++++ ARTICLE

La littératie de la donnée dans les quartiers politique de la ville : une opportunité à saisir ?

En Mars 2018 est publié un rapport commandité par la métropole de Lyon. Il s’intitule « Repenser la ville intelligente dans les quartiers prioritaires » [1] et son objectif est de permettre à la métropole de comprendre de quelle manière la ville intelligente pourrait répondre aux enjeux socio-économiques propres aux quartiers prioritaires. A travers une étude d’initiatives et dispositifs déjà en place dans toute la France, il s’agit de proposer des pistes d’actions à la Métropole pour agir dans ces quartiers, jusqu’à la, relativement délaissés des stratégies de numérisation de la ville et de « ville intelligente ». Face à ce constat, la Métropole Lyonnaise a en effet décidé de placer l’inclusion de tous au cœur de sa stratégie numérique. Le rapport explique en effet que ces quartiers sont des « territoires-laboratoires », porteurs de nombreuses opportunités en matière d’innovation au sens général, et donc d’innovation numérique.

Littératie de la donnée : un rôle social ?

++++++++
++++ ENREGISTREMENTS

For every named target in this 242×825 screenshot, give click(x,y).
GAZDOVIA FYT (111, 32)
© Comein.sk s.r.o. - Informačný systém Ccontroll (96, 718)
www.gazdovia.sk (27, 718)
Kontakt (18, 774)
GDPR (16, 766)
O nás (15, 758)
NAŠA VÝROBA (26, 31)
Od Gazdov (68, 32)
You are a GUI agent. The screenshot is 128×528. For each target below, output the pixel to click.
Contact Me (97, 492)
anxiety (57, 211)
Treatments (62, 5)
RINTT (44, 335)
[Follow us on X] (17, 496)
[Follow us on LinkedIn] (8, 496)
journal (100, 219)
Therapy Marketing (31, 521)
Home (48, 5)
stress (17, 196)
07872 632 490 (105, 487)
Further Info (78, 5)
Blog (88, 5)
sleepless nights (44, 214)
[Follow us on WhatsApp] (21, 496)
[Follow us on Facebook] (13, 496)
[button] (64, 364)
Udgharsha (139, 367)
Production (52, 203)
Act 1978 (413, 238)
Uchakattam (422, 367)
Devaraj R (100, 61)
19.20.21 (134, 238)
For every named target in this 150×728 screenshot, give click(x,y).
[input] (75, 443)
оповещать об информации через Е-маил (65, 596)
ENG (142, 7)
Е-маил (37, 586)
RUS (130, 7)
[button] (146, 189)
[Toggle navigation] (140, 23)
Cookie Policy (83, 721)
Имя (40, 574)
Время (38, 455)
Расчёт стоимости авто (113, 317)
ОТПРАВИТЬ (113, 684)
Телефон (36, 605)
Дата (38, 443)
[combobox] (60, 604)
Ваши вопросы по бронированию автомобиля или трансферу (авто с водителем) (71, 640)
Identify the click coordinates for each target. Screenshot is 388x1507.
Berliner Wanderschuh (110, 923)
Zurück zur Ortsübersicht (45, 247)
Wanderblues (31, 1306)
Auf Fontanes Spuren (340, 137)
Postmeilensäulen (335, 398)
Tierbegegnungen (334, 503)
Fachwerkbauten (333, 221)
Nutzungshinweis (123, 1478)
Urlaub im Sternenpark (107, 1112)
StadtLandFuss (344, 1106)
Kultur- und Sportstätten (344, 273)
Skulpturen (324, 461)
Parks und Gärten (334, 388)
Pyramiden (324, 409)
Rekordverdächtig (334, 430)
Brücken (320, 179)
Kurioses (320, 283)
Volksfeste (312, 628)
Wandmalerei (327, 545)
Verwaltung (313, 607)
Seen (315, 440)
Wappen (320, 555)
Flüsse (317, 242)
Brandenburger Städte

++++++++

Poursuivez la rédaction de l'article sur la littératie de la donnée dans les quartiers prioritaires, en reprenant juste après sa dernière ligne.

PRODUCTION ATTENDUE:
Face à cet intérêt croissant pour l’inclusion des quartiers prioritaires dans les stratégies numériques des villes, nous nous intéressons à ce que cela peut signifier en termes de littératie de la donnée. Nous parlons ici du développement de la capacité des habitant.e.s à collecter, sélectionnera, nettoyer, analyser, interpréter, critiquer ou encore partager la donnée. Cet ensemble de compétence et son apprentissage dans les quartiers populaires semble devoir être un axe important à incorporer dans ces différentes stratégies de ville intelligente.

Le chercheur Paul Matthews [2] souligne par ailleurs, au-delà des capacités explicitées précédemment, le rôle de la littératie de la donnée dans l’empowerment des habitants. Elle jouerait alors un rôle social important et permettrait également de développer une compétence communautaire. Il apparaît ainsi qu’au-delà de l’inclusion des quartiers prioritaires dans une stratégie de « ville intelligente », il s’agirait d’inclure plus largement les habitant.e.s et de leur permettre l’accès à cette littératie de la donnée en favorisant le développement de toutes ces compétences.

Quelle place pour la littératie de la donnée dans les quartiers prioritaires aujourd’hui ?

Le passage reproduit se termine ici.